Expired Breaking the Silence: Exploring White Racial Identity with Ourselves and Our Clients

Dialogue, as it relates to race, is often stilted and uncomfortable when white clinicians struggle to confront power and privilege, both in their own lives and in the lives of their white clients. Due to the socialized invisibility of whiteness, it can be difficult for white people to identify the role of racial privilege in shaping the values and beliefs that impact family life.

As family therapists, we value the importance of context and its significance in pushing our field to explore how forms of oppression take shape in relationships. However, a vital part of the conversation has been missing due to our failure to examine how racial privilege socializes white people and influences how family members relate to one another.

This workshop aims to challenge the invisibility of whiteness both in the lives of white professionals and in the therapy room with white clients. Through experiential exercises and case presentations, we will unearth internalized racial beliefs and the role of racial privilege in shaping those beliefs. We will also examine how these beliefs come to inform relational dilemmas with our clients.

Learning Objectives:

  • Examine the existence of racialized identities and how they influence our assumptions about self and others.
  • Recognize the implications of race with white families and learn ways to weave this understanding into clinical practice.
  • Acquire the skills to explore white racial identity and its impact on relationships.

Presenters:

Laurie Kaplan, LCSW, is the co-director of the Ackerman Institute’s Social Work and Diversity Program. She is also a senior faculty member at Ackerman and teaches in the Clinical Externship. A former professional dancer, Ms. Kaplan completed her graduate studies in social work in 1980 and worked in a residential treatment center, in-patient and out-patient hospital settings, and in public schools while completing her post-graduate Externship at the Ackerman.

────────────────────────────────────────

What you need to do:
**1.** Reproduce the text of the workshop description between "Expired Breaking the" and "impact family life.", inclusive.
**2.** According to the workshop description, what two methods will the workshop use to unearth internalized racial beliefs?

Dataset content:
────────────────────────────────────────

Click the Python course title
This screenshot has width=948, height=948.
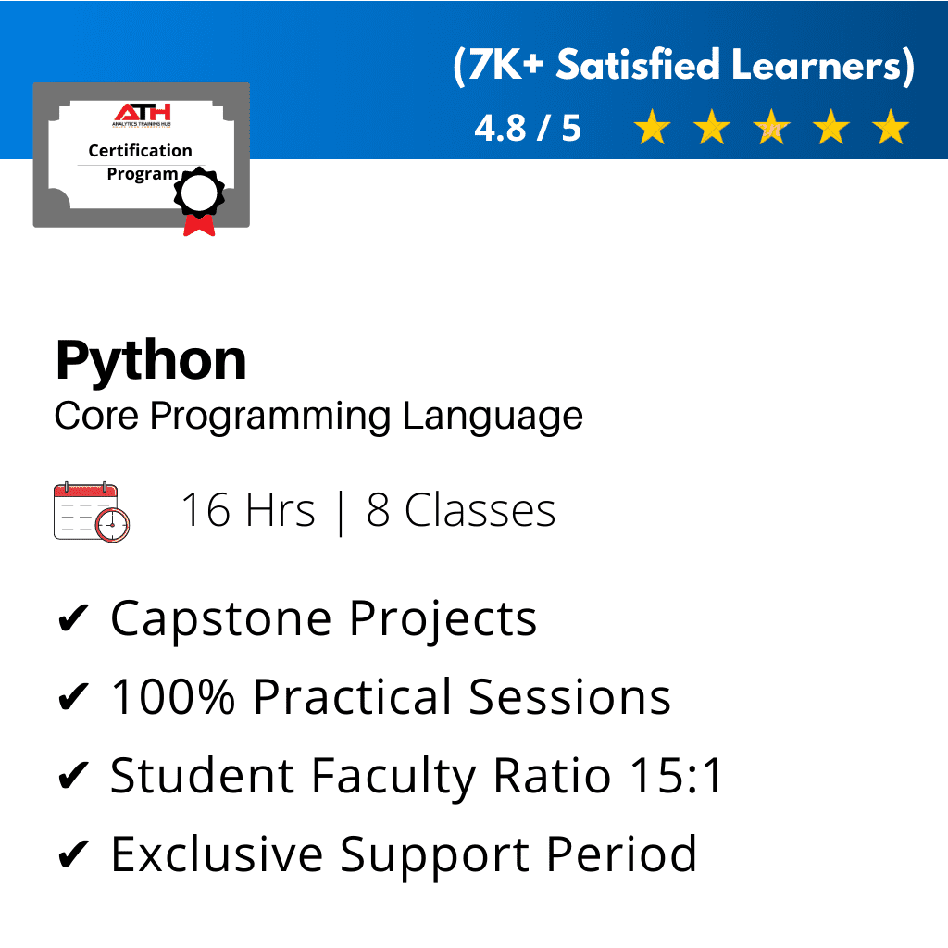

────────────────────────────────────────

Expected responses:
**1.**
Expired Breaking the Silence: Exploring White Racial Identity with Ourselves and Our Clients

Dialogue, as it relates to race, is often stilted and uncomfortable when white clinicians struggle to confront power and privilege, both in their own lives and in the lives of their white clients. Due to the socialized invisibility of whiteness, it can be difficult for white people to identify the role of racial privilege in shaping the values and beliefs that impact family life.

**2.** Experiential exercises and case presentations.